MATERIAL SHOWN Block Start

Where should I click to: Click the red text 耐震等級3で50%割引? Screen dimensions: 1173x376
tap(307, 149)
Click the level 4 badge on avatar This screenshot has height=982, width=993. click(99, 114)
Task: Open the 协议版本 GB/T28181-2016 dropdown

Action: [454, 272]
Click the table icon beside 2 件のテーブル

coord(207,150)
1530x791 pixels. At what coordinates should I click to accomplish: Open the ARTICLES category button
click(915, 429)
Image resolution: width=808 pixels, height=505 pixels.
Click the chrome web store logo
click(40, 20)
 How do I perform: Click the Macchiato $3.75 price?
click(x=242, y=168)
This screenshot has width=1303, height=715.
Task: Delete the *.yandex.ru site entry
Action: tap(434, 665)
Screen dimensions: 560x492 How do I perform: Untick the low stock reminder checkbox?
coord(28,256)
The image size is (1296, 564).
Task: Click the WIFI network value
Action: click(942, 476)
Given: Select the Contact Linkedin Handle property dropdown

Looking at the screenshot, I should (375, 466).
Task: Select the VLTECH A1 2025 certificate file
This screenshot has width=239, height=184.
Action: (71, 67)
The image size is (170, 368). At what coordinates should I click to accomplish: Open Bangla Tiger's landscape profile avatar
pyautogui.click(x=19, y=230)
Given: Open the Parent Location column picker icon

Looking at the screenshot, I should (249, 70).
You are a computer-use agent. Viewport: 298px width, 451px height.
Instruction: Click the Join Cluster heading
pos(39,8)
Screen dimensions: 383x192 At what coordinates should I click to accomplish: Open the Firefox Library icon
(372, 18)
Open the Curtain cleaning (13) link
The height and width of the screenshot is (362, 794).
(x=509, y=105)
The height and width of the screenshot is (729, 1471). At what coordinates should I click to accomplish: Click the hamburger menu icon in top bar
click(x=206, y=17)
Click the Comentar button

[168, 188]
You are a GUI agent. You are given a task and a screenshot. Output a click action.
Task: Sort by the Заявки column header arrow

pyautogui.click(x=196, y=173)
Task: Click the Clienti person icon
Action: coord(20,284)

MATERIAL SHOWN Block End

EXERCISE REQUIREMENTS: Exactly the lines from the one containing "This screenshot has width=239, height=184." to the last line of the entries above must be duplicated, with both of those lines included and nothing more.

SOLUTION BELOW:
This screenshot has width=239, height=184.
Action: (71, 67)
The image size is (170, 368). At what coordinates should I click to accomplish: Open Bangla Tiger's landscape profile avatar
pyautogui.click(x=19, y=230)
Given: Open the Parent Location column picker icon

Looking at the screenshot, I should (249, 70).
You are a computer-use agent. Viewport: 298px width, 451px height.
Instruction: Click the Join Cluster heading
pos(39,8)
Screen dimensions: 383x192 At what coordinates should I click to accomplish: Open the Firefox Library icon
(372, 18)
Open the Curtain cleaning (13) link
The height and width of the screenshot is (362, 794).
(x=509, y=105)
The height and width of the screenshot is (729, 1471). At what coordinates should I click to accomplish: Click the hamburger menu icon in top bar
click(x=206, y=17)
Click the Comentar button

[168, 188]
You are a GUI agent. You are given a task and a screenshot. Output a click action.
Task: Sort by the Заявки column header arrow

pyautogui.click(x=196, y=173)
Task: Click the Clienti person icon
Action: coord(20,284)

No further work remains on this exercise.